Apollo Elks reopens after reaching agreement with national organization
Leaders of an Armstrong County Elks lodge are hoping members who left in the wake of the lodge's charter being revoked will come back now that the decision has been reversed.
Apollo Elks Lodge 386 in Kiski Township closed in early August when the Grand Lodge of the Benevolent and Protective Order of Elks in Chicago revoked its charter, citing primarily the lodge's poor finances.
The lodge appealed that action within the Elks organization.
An agreement was reached, resulting in the revocation of the charter being rescinded and the lodge's appeal being withdrawn.
Arthur Frost, a past national president and spokesman for the national organization, said the group is happy a resolution was reached and is hopeful that the lodge will become “a viable and active part of the community again.”
“We hate losing lodges,” Frost said. “We'll go to the effort of everything we can to maintain and keep a lodge. We hate to see it go as far as it went.”
Apollo Elks Exalted Ruler Charles Fox IV said the shutdown cost the lodge close to $11,000 in lost golf outings.
The lodge had about 500 members. Many of the lodge's members transferred when the charter was revoked, but Fox could not say exactly how many did that. Fox is hoping members will return.
“We're open, and we plan on staying open,” he said. “We need to continue on our plan that we had implemented to make the lodge viable again.”
The lodge, however, remains on probation and under the authority of a steering committee.
Under the terms of the order dated Oct. 31, the lodge's officers agreed to operate under the direction of a steering committee “as long as Grand Lodge deems it necessary.”
The steering committee provides direction and guidance, and is not intended to replace the local leadership, Frost said.
The steering committee is being replaced with three new members, which Fox said was important to the lodge's officers.
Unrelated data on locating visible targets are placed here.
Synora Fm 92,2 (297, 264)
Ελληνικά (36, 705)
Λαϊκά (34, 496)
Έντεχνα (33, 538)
They will have to meet with the steering committee when asked, and “provide any information or documents requested by the steering committee.”
There is no pre-determined length to how long the lodge will be on probation, Frost said. To be removed from probation, Frost said the lodge will have to comply with some Elks executive orders, the details of which he did not have.
Generally, Frost said the lodge needs to come into compliance with the Elks' statutes and bylaws.
“What is important is that the lodge become functioning again and following our rules,” he said. “As members of the Elks, they are part of the body that established those rules. They are rules we put on ourselves.”